**Records supplied**
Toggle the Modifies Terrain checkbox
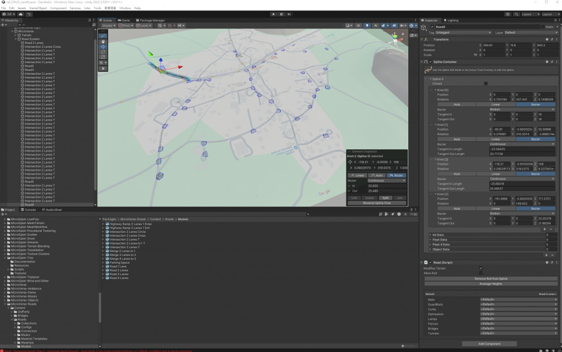The height and width of the screenshot is (352, 562). pyautogui.click(x=481, y=268)
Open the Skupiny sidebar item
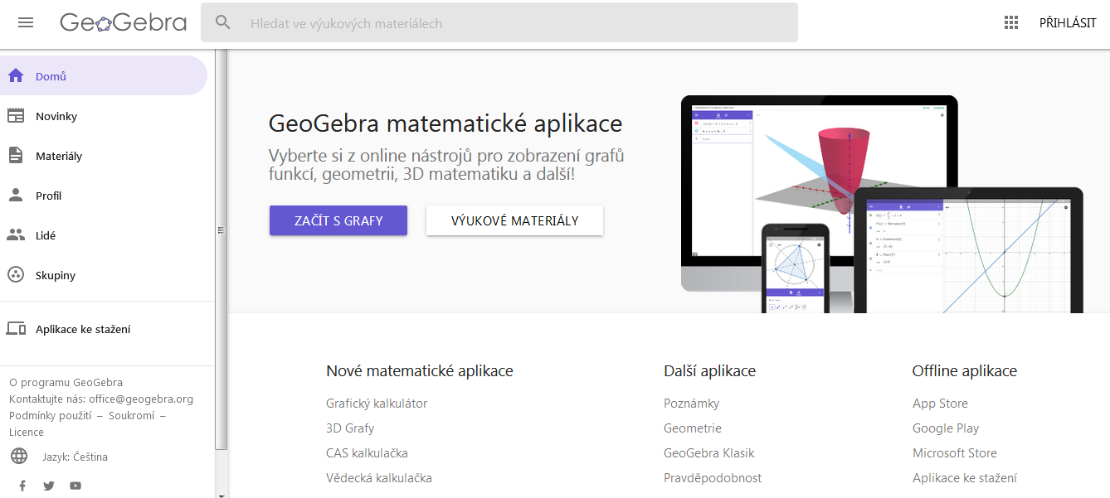The height and width of the screenshot is (498, 1110). [56, 275]
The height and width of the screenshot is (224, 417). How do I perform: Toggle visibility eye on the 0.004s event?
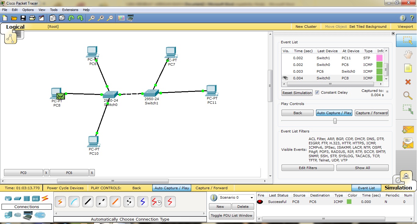pos(285,78)
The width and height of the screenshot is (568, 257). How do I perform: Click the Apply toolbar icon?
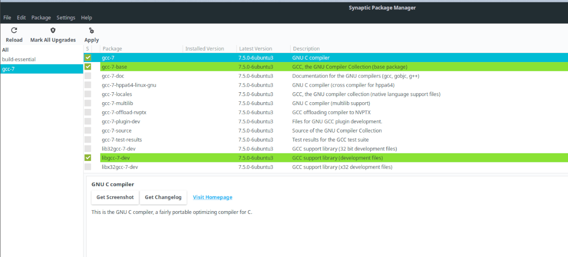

**Exercise brief**
Please restate the material word for word; the pictures stay out.

**Response to the exercise**
Toggle the Modifies Terrain checkbox
The height and width of the screenshot is (352, 562). pyautogui.click(x=481, y=268)
Open the Skupiny sidebar item
The height and width of the screenshot is (498, 1110). [56, 275]
The height and width of the screenshot is (224, 417). How do I perform: Toggle visibility eye on the 0.004s event?
pos(285,78)
The width and height of the screenshot is (568, 257). How do I perform: Click the Apply toolbar icon?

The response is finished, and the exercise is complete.